A concrete example of single-electron/hole transistors in the second stage is a digital circuit application. If a part of conventional CMOS circuits is replaced by single-electron/hole transistors, new functions are added with extremely low power consumption. Figure 6(a) shows characteristics of an exclusive-OR circuit. The circuit is composed of only one single-hole transistor that exhibits NDC at room temperature [29]. The modulation of NDC characteristics by gate voltage is utilized. When the gate voltage and drain voltage are inputs of the circuit, the output current shows the exclusive-OR function, as shown in Figure 6(b). Compared with the conventional exclusive-OR circuit by CMOS, the number of devices is greatly reduced when the single-electron/hole transistor is used because of its high functionality.

Figure 6

Another application of single-electron/hole transistors in the second stage is analog circuit application. The bell-shaped I–V characteristics can be utilized for the analog pattern matching circuits [30]. Since the Coulomb blockade oscillations have bell-shaped I–V characteristics, we have applied them to analog pattern matching [28]. In this application, the matching is performed by the single-hole transistors, and other calculations are done by conventional CMOS circuits. Therefore, this new circuit scheme utilizing single-electron/hole transistors and adding new function to CMOS is in the second stage.

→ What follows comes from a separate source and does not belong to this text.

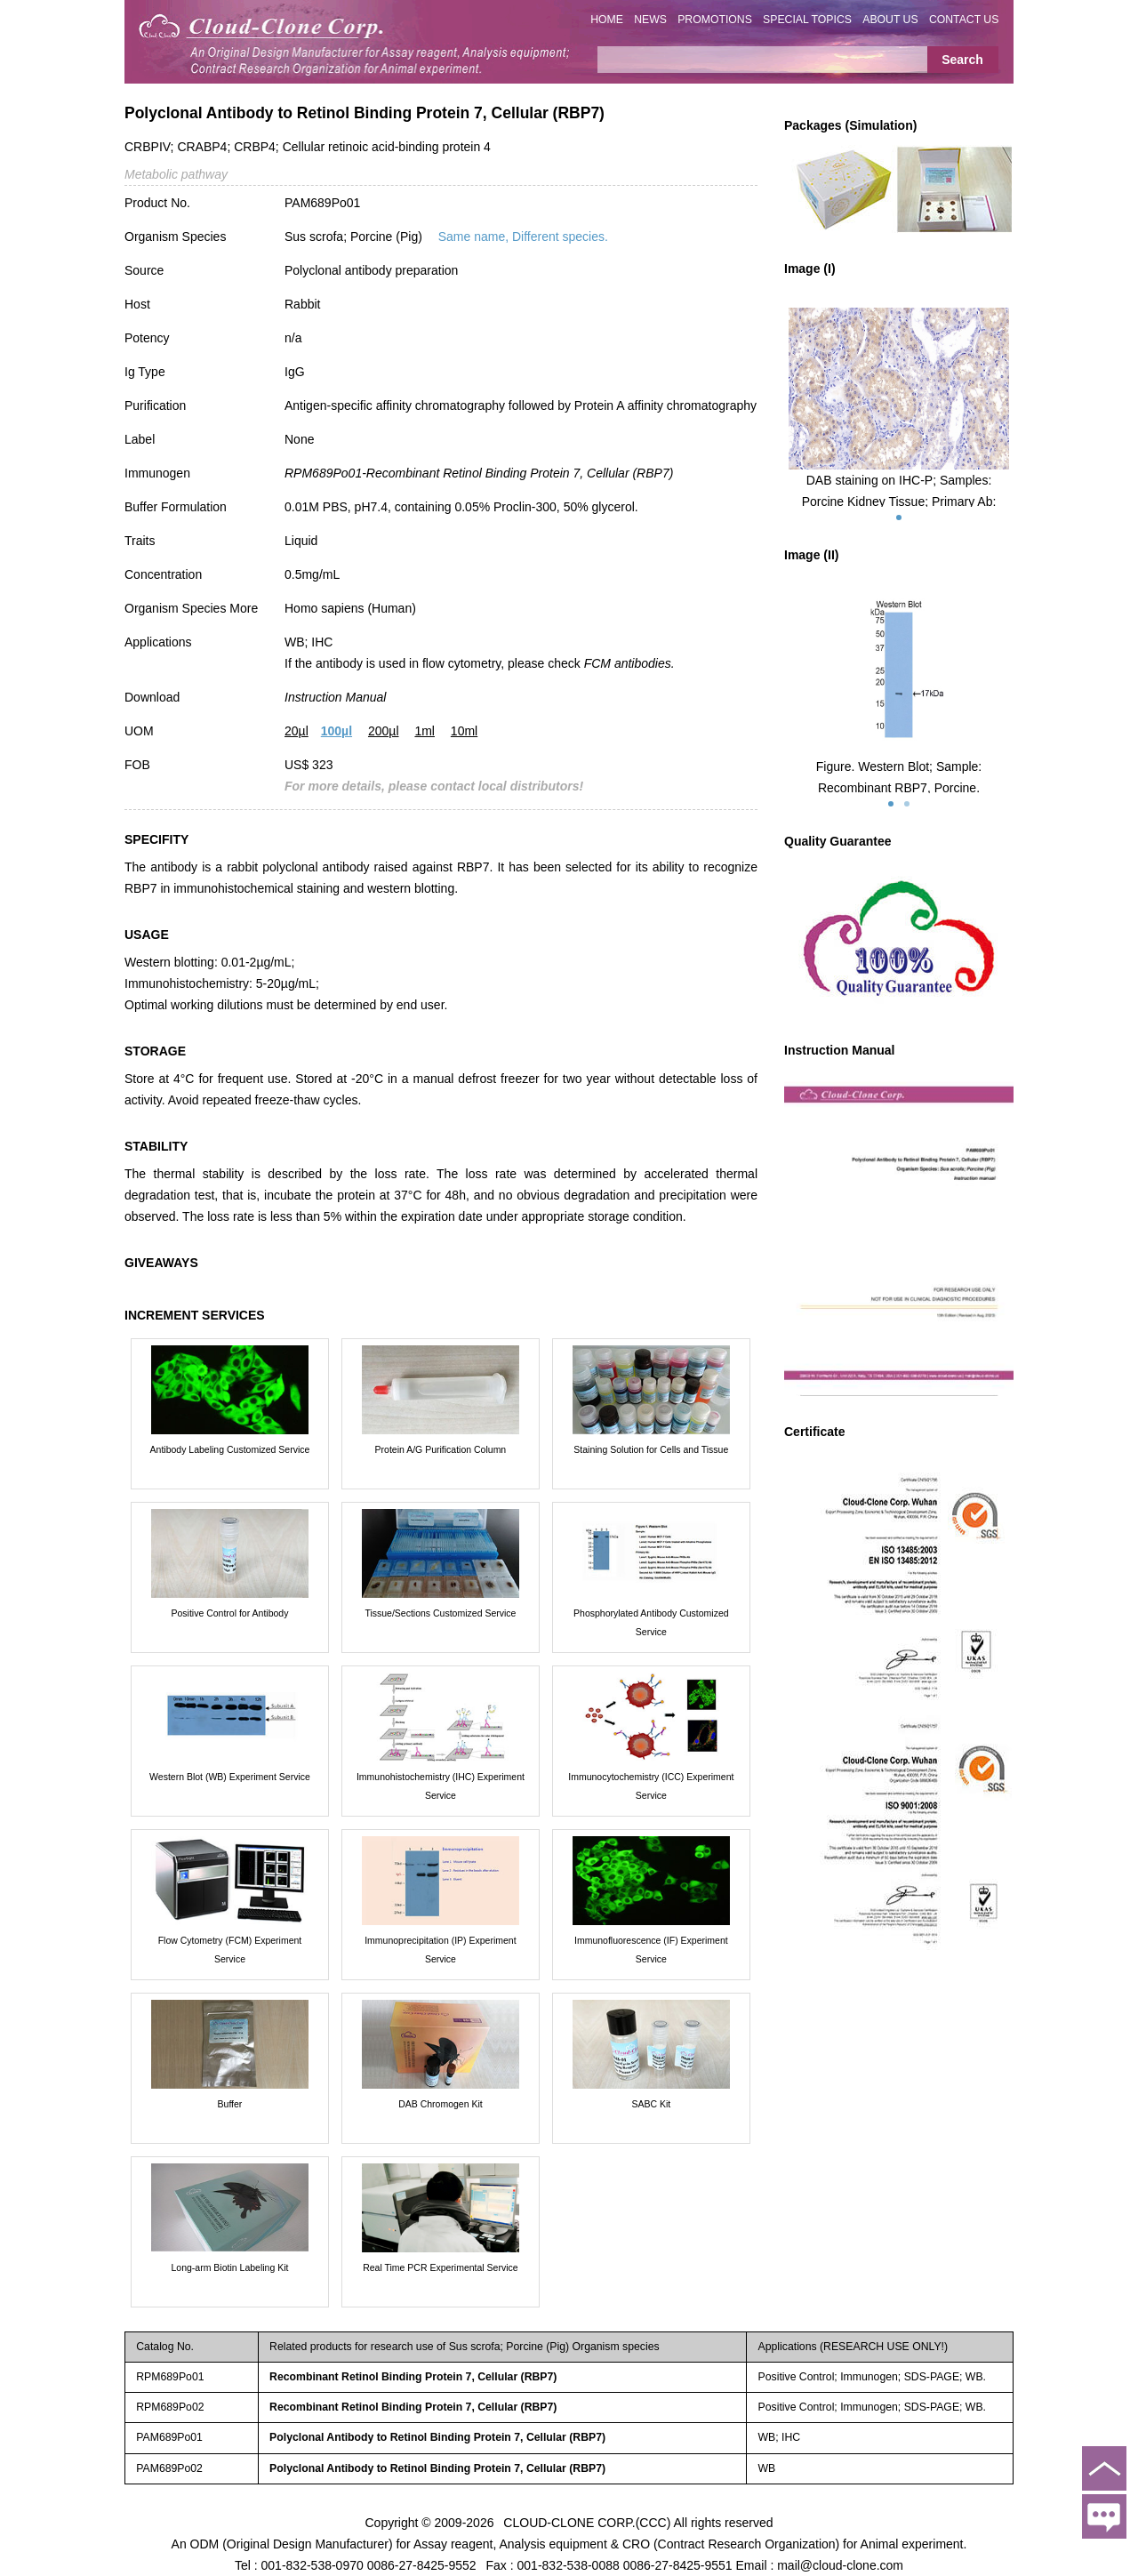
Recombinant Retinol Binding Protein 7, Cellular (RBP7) (413, 2377)
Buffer (230, 2104)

The present status of the research on silicon nanoscale devices is described. It is suggested that there are three stages in the nanoscale silicon devices, and that the utilization of new physical phenomena observed in nanostructures may prolong the extendability of CMOS devices. Successful applications of the physical phenomena described are expected to overcome the present performance and scaling limits of CMOS.

This work was partly supported by grants-in-aid from COE Research, Scientific Research, and the IT program from the Ministry of Education, Culture, Sports, Science, and Technology, Japan.

Received September 22, 2005; accepted for publication March 20, 2006; Published online June 27, 2006.